===== RECORD EXTRACTS

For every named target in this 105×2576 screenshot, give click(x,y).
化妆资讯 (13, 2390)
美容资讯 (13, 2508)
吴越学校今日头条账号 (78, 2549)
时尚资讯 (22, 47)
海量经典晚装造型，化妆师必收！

==========

• **ABOUT THIS EXERCISE**
Copy out every line of the data above, exactly as given.

• **SOLUTION**
For every named target in this 105×2576 screenshot, give click(x,y).
化妆资讯 (13, 2390)
美容资讯 (13, 2508)
吴越学校今日头条账号 (78, 2549)
时尚资讯 (22, 47)
海量经典晚装造型，化妆师必收！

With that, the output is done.